━━━ Reading passage ━━━
Firstly, I would like to caution students regarding the use of solutions when preparing for exams. They are certainly a double-edged sword and since you are planning to invest an enormous amount of time, effort and money into getting a degree, it would be a good idea to use solutions properly from now on. In all cases you should only consult a solution once you think your answer is correct or if you have spent a significant amount of time trying to reach an answer. Coming up with your own conclusion after several minutes of independent thought is far more worthwhile than learning directly from the solution itself. You should also make sure you are critical of all solutions presented to you. Not only will this help your understanding, but solutions may have errors. Therefore if you find that you can't reconcile a solution with yours then take the time to get in touch with the author to discuss the discrepancy. For example, please do contact me if you have spotted a mistake below or would like further guidance on any of the questions.
I will firstly set out a series of hints. Try to do the questions from these alone and if you are still having difficulty then scroll down to the full solutions.
Hints
1. Make an equation from the question and solve it.
2. Equate kinetic energy lost to work done.
3. Rearrange with the optimal number of steps.
4. Note that the upper resistor has the same potential difference across it before and after. Work with $P=\frac{V^2}{R}$.
5. Work out lengths and subtract the two triangles and trapezium from the square.
6. Work out how the gradient relates to the spring constant then use Hooke's law.
7. Write everything as a power of $3$.
8. Apply $Pressure=\frac{Force}{Area}$.
9. Using percentage multipliers, write the old and new salaries of the coach in terms of the old and new salaries of the star player.
10. Formulate a table with (say) $2N$ nuclei of $X$ and $N$ nuclei of $Y$ and work in lowest-common multiples of the half-lives.
11. Make a complete $Speed=\frac{Distance}{Time}$ calculation.
12. There can be no horizontal lines since the temperature must vary throughout the material. The better the conductor the higher the temperature will remain as you move through it.
13. Identify the relevant scale factors, make an equation from the question and solve it.
14. Draw a schematic diagram of the situation while taking care to interpret the voltages in the question correctly.
15. Favour square rooting both sides over expanding. Cancel factors of $10$ early.
━━━ Provided records ━━━
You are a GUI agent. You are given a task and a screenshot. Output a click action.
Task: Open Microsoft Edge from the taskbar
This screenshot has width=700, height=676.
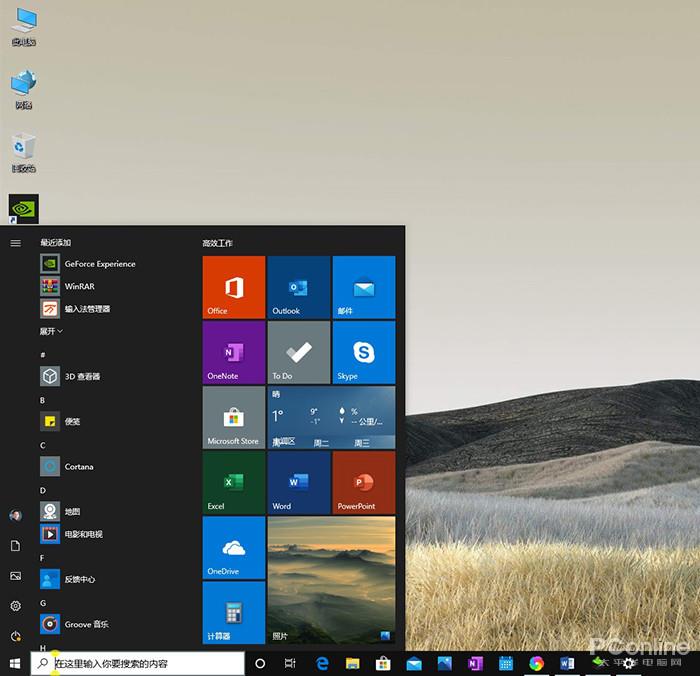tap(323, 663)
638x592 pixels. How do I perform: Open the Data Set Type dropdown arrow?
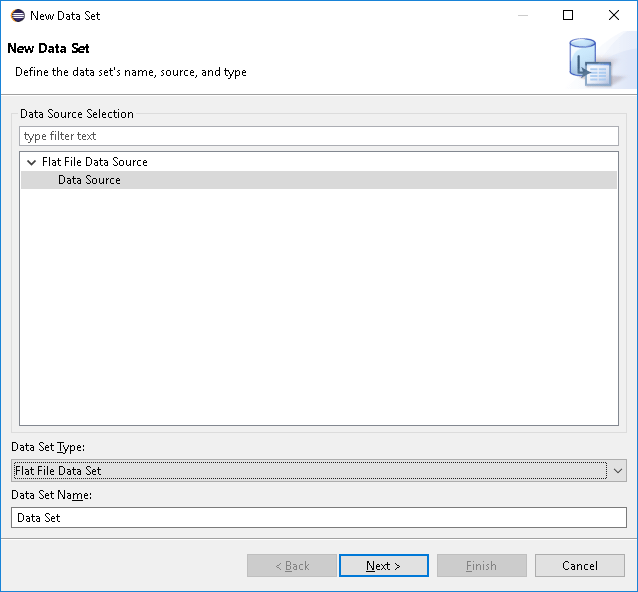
━━━
→ **Task set**
1. Reproduce the records word for word, all of them, without the pictures.
2. Carry on the exam hints and solutions text from its last line.

→ **Outputs by task**
1.
You are a GUI agent. You are given a task and a screenshot. Output a click action.
Task: Open Microsoft Edge from the taskbar
This screenshot has width=700, height=676.
tap(323, 663)
638x592 pixels. How do I perform: Open the Data Set Type dropdown arrow?

2.
16. Note that the particle in question only moves up and down, that the wavelength is a red herring and that one cycle consists of $4$ amplitudes.
17. Draw a rough diagram to determine the position of $Y$ then subtract $\overrightarrow{QY}$ from it
18. Define the unknown resistance as $Y$ and the potential difference of the cell to be $V$, make equations and solve for $Y$ then $V$ then $I$.
19. Simplify the expression given so that you only have one sign of $sinx$ in the power.
20. Using the idea that pressure, $p\alpha h$, where $h$ is the height of the liquid, work out the pressure at $\frac{d}{2}$ and apply $PV=constant$.
21. Solve the quadratic and substitute its roots in to the cubic.
22. Work out the wavelength in terms of the length of the pipe, $L$ in the two scenarios.
23. Subtract the sum of the first $10$ terms from both sides to make the initial equation easier to deal with.
24. Realise early that the horizontal component of velocity never changes so it has no bearing on the impulse.
25. Equate the common ratio to the first term divided by the second term and the second term divided by the third term and solve for $p$.
26. The force due to friction balances the component of the gravitational force down the slope.
27. Connect all points on the circumference to each other and apply angle in a semi-circle is a right angle twice.
28. Use $P=I^2R$ to determine the value of the power dissipated in $P$ and $S$.
29. Take $\sqrt{2}$ out as a factor and complete the square.
30. Take moments about the top of one of the planks.
31. Note that this is an even function, change the lower limit to $0$ and double your result.
32. Work out the acceleration of the whole apparatus then apply Newton's second law to $R$.
33. Differentiate twice, substitute in and solve the resulting simultaneous equations.
34. Note that $h(t)$ will be a parabola. Then apply conservation of energy and $GPE=mgh$.
35. Bring all the logarithms onto one side, simplify the resulting fraction then solve.
36. Use Ohm's law to work out the resistance of the conductor then apply $R=\frac{\rho L}{A}$.
37. Note that the powers of the two terms are each $4$. Save time by writing $^8C_4$ in terms of factorials rather than writing out Pascal's triangle.
38. The phase difference of $\pi$ means that the path difference must be half a wavelength in order to achieve constructive interference for the first time.
39. Note that the first equation is the unit circle. Now let $2x+3y=a$ touch the circle at a tangent and use Pythagoras' Theorem three times to solve for $a$.
40. Springs in series follow the mathematical pattern of resistances in parallel. Apply this then use $EPE=\frac{1}{2}kx^2$.
Full solutions
1. Make an equation from the question and solve it.
$4\pi R^2=10\times(2\pi r^2+2\pi r\times 4r)$
$R^2=25r^2$
2. Equate kinetic energy lost to work done.
$\frac{1}{2}\times 10000\times2^2=1000d$
3. Rearrange with the optimal number of steps.
$\frac{q-r}{s-x}=p-y$
$s-x=\frac{q-r}{p-y}$
4. Note that the upper resistor has the same potential difference across it before and after. Work with $P=\frac{V^2}{R}$.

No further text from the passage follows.